研究課題/領域番号 |
17K09328
|
研究機関 | 日本医科大学 |
研究代表者 |
高久 俊 日本医科大学, 医学部, 講師 (50445813)
|
研究期間 (年度) |
2017-04-01 – 2023-03-31
|
キーワード | 漢方薬 / 担がん宿主 / 抗ウイルス細胞性免疫 |
研究実績の概要 |
1.担がんマウスにおける十全大補湯の抗ウイルス免疫増強メカニズムの解明 昨年度の研究から漢方薬十全大補湯はin vivoで、MDSC非依存的に担がんマウスの抗ウイルス細胞性免疫の向上に寄与する可能性が見出された。そこで今年度は抗ウイルス免疫および抗腫瘍免疫双方の制御に関わるFoxp3陽性CD4陽性CD25陽性Treg細胞に及ぼす影響について調べた。具体的には十全大補湯摂取マウスへのCT26腫瘍接種2週間後にヒト免疫不全ウイルス由来外被糖蛋白(HIV-1 env gp160)を発現する組換えワクチニアウイルス(vSC25)を経腹膜的に接種し、その1週間後に脾臓細胞を単離しTreg細胞数を調べた。しかし漢方摂取は同細胞数に何らの影響も与えず、Treg細胞非依存的に抗ウイルス免疫が向上している可能性が示唆された。

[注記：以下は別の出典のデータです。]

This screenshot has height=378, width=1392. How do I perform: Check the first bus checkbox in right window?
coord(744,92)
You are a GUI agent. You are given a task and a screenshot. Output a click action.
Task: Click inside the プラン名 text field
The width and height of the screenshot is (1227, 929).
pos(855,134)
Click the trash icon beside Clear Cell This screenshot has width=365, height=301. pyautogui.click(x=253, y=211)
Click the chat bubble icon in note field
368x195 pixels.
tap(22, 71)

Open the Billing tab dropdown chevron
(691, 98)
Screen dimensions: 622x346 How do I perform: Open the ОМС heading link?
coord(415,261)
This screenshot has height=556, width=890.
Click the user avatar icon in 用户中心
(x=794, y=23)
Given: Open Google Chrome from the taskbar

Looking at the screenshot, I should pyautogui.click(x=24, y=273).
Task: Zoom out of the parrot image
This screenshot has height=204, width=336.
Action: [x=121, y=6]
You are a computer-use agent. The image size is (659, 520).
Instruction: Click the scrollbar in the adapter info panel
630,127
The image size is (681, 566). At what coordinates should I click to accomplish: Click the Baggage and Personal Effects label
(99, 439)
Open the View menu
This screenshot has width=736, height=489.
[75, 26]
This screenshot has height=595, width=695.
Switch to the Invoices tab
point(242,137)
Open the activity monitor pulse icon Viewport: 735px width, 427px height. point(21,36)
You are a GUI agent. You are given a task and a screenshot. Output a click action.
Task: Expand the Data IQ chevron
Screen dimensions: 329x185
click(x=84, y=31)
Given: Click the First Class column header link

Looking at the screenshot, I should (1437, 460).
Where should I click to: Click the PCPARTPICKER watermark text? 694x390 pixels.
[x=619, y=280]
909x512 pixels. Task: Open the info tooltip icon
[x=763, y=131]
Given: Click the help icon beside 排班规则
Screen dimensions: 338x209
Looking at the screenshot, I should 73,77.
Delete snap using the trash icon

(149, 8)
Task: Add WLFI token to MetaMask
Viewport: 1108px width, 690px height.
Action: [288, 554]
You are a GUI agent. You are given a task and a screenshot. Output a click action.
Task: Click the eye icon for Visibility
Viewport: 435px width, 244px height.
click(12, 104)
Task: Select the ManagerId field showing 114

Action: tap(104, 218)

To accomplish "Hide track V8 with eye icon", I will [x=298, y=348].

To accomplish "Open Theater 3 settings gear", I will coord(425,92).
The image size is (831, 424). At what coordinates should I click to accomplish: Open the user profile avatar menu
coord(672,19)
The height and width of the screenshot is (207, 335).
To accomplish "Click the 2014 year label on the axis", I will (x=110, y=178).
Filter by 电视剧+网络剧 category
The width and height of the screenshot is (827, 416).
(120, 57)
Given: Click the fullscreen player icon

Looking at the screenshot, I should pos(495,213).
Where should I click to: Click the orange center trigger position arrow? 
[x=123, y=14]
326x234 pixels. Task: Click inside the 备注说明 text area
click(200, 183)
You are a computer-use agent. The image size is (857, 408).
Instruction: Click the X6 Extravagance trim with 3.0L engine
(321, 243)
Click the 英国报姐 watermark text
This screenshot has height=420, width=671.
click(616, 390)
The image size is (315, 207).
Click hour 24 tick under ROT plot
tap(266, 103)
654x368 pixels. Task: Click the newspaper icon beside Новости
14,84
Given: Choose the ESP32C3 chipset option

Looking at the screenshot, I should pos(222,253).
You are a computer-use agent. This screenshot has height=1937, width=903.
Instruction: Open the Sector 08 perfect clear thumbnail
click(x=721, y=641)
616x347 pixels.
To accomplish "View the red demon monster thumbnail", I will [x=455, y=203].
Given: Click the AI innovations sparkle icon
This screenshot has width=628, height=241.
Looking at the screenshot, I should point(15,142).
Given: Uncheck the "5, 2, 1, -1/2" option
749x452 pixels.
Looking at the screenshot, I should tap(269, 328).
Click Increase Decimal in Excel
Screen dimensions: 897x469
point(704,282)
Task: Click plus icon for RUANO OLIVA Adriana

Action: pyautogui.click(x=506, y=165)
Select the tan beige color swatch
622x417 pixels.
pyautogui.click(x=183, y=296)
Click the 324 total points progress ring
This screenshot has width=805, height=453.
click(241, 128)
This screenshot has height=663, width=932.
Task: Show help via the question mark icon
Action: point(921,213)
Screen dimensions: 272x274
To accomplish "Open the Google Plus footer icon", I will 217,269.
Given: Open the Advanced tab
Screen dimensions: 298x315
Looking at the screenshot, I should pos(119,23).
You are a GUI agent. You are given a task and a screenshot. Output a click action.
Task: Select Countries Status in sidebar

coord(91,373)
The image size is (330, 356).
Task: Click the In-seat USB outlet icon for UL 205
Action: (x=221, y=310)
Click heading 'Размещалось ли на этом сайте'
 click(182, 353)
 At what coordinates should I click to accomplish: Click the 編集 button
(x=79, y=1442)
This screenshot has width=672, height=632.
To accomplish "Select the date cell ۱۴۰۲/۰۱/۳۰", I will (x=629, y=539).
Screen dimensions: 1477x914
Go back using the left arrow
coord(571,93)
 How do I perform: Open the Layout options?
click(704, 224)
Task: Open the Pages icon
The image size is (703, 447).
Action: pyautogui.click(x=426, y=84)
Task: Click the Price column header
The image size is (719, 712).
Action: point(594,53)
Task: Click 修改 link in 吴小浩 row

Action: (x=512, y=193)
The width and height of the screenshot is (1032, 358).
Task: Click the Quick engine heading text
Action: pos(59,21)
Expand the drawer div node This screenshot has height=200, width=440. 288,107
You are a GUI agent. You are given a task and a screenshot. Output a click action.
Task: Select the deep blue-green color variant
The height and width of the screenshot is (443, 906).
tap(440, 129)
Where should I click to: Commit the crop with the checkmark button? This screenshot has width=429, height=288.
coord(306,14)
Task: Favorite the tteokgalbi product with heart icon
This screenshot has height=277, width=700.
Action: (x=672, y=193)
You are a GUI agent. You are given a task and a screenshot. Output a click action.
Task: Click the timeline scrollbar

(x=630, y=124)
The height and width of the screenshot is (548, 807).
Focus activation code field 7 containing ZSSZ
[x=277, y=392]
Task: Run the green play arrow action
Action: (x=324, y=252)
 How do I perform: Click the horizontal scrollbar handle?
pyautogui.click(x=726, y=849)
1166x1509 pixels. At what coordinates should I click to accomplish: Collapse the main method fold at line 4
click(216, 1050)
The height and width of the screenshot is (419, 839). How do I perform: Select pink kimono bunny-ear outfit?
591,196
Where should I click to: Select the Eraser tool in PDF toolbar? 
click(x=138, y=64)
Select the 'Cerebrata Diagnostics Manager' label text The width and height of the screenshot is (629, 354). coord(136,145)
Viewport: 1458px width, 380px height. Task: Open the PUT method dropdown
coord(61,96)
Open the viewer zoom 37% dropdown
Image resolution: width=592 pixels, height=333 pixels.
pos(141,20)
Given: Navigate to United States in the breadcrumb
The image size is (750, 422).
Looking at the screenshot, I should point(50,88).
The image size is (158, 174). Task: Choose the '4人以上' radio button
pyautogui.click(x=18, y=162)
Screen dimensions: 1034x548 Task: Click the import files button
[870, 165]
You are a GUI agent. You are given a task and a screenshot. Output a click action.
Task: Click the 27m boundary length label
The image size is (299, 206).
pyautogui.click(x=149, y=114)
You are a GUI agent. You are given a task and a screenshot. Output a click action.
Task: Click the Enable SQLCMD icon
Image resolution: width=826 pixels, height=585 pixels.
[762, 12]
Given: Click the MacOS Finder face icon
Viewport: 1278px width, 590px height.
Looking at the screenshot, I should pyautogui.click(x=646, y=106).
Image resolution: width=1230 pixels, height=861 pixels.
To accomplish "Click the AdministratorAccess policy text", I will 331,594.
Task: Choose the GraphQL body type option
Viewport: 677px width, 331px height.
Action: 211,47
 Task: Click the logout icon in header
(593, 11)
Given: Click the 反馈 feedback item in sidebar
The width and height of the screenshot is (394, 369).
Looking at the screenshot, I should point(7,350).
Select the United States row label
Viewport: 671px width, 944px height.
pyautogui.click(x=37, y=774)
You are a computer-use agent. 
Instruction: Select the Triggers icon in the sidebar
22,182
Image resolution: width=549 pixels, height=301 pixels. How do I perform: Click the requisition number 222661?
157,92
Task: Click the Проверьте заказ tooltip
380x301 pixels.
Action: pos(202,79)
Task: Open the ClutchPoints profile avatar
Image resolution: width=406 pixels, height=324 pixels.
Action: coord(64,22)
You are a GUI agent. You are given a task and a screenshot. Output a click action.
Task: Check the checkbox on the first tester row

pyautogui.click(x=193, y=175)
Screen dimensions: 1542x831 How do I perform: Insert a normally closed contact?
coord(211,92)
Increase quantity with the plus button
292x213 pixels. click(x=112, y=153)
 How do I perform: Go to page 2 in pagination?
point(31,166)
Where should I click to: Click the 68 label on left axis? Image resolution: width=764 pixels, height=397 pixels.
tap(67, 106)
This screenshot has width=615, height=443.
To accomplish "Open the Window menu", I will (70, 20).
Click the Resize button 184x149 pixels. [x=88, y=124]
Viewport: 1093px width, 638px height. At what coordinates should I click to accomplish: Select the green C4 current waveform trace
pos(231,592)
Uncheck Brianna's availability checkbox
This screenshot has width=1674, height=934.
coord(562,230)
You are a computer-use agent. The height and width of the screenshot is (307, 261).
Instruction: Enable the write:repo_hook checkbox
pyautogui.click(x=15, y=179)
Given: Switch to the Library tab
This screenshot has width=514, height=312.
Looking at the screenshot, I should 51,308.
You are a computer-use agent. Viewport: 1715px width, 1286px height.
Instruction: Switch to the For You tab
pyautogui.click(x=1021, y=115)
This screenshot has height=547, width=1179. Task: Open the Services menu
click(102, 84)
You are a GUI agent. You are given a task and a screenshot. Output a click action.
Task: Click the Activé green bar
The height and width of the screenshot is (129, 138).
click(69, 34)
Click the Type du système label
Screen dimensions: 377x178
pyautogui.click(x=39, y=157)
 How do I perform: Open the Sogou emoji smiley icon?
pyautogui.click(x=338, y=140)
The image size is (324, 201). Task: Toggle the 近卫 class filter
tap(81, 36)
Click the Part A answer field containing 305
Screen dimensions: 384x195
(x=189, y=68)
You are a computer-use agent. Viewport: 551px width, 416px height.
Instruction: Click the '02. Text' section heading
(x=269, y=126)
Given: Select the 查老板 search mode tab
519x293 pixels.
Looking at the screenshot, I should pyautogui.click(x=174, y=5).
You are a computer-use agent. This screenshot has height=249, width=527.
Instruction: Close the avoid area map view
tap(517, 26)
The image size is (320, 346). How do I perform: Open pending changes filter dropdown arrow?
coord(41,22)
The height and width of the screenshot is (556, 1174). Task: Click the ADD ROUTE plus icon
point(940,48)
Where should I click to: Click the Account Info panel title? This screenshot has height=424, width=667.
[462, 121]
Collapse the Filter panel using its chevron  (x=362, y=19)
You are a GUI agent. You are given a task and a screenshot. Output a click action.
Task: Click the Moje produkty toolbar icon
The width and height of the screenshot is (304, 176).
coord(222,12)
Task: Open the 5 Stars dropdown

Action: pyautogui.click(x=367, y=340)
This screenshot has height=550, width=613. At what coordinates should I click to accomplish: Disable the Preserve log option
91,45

それでは実際にTreg細胞やMDSCの制御が担がんマウスの抗ウイルス免疫向上に寄与するのかを検討するため、vSC25接種前に抗CD25抗体あるいは抗Gr-1抗体を投与し各々Treg細胞あるいはMDSCを除去したところ、抗腫瘍効果は見出せなかったが、抗ウイルス細胞性免疫の有意な改善が認められた。 2. 担がん個体の既感染ウイルスに対する細胞性免疫に与える漢方薬の影響 vSC25感染で発現するエピトープペプチドP18-I10 を認識するT 細胞レセプタートランスジェニックマウス(Tg-RT1マウス)では、基本的に局所増殖に留まるCT26腫瘍負荷だけでは抗ウイルス細胞性免疫応答は維持される。そこでCT26の代わりに高度に肺転移などを生じsystemicな免疫応答が強く抑制されるマウス乳がん細胞株4T1を接種しTg-RT1マウスの抗ウイルス免疫が抑制されるか否かを調べたところ、4T1接種により抗ウイルス免疫は抑制されたが、十全大補湯摂取はその抑制解除に寄与しなかった。
|
現在までの達成度 (区分) |
現在までの達成度 (区分)
3: やや遅れている
理由
新型コロナウイルス感染拡大に伴い緊急事態宣言が発令されたこと、また三密の回避など上半期を中心に研究活動に制約が生じた関係で結果として当初予定していた研究が若干遅れてしまったが、研究自体に関しては一定の目処が立ったと考えている。
|
今後の研究の推進方策 |
担がんマウスにおける十全大補湯の抗ウイルス免疫増強へ果たす役割 これまでの研究から十全大補湯はin vivoで治療的抗腫瘍効果を示さないが、免疫制御系細胞群であるMDSCおよびTreg細胞非依存的に担がんマウスの抗ウイルス細胞性免疫向上に寄与することが明らかとなった。このような知見は、未だ新型コロナウイルス感染終息が不透明な世界的状況下において、担がん患者など免疫抑制状態にある患者の抗ウイルス細胞性免疫能向上を考える上での大きなヒントとなりうるものと信じる。そこで今年度は本研究を査読制度のある国際誌へ発表することを通じて、漢方薬の可能性を広く世間に伝えることを目標とする。
|
次年度使用額が生じた理由 |
本年度も新型コロナウイルス感染症のパンデミックにより我が国でも緊急事態宣言の発令などがあり当初の研究計画に支障をきたしたものの、ようやく研究に一定の目処が立ったと考える。次年度は研究をまとめるべく、繰り越した研究費を、実験動物(マウス)、試薬薬品類、培地血清類、プラスチック器具、各種抗体などの消耗品の購入に、その大半を充てる予定である。また一部を学会での研究成果公表の際に必要な出張経費また論文投稿および掲載料などに充てる予定である。